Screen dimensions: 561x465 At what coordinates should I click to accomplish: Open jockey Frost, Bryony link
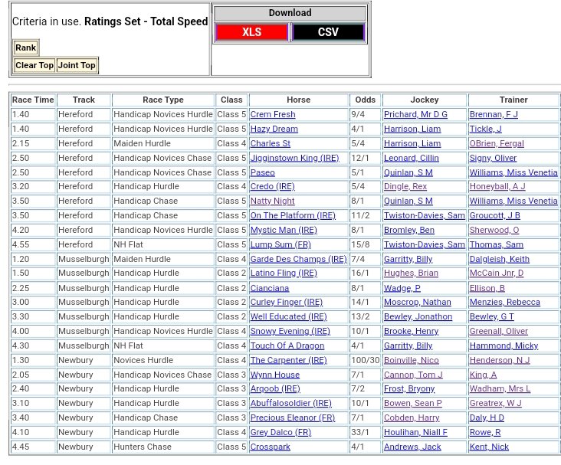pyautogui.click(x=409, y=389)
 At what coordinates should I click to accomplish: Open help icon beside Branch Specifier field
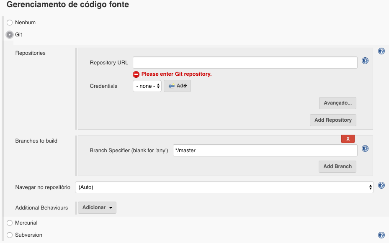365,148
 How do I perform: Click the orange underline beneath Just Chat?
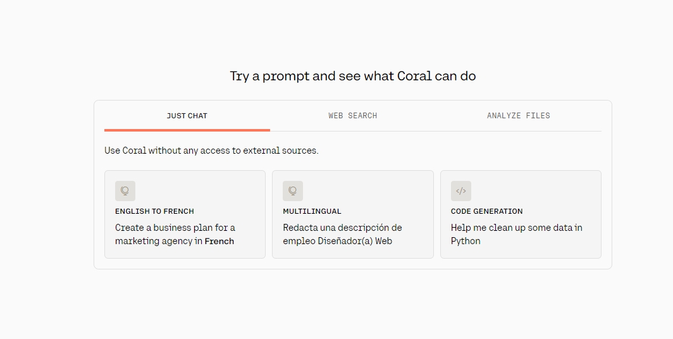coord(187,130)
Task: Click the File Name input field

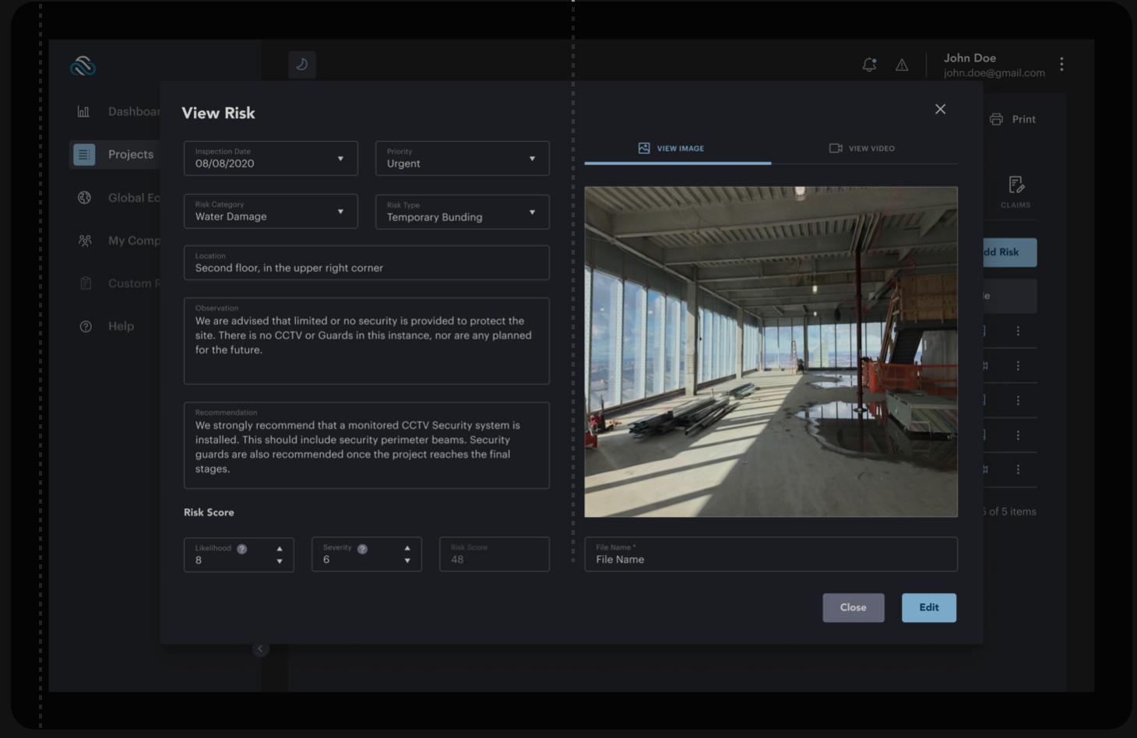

————

◆ TO DO: Reproduce every row above, requests included, with each coordinate in the answers increased by 61. Leave the pictures out.

◆ PROBLEM SOLUTION:
Screen dimensions: 561x465 At what coordinates should I click to accomplish: Open jockey Frost, Bryony link
pyautogui.click(x=470, y=450)
 At what coordinates should I click to accomplish: Open help icon beside Branch Specifier field
426,209
 How do I perform: Click the orange underline beneath Just Chat?
coord(248,191)
Task: Click the File Name input field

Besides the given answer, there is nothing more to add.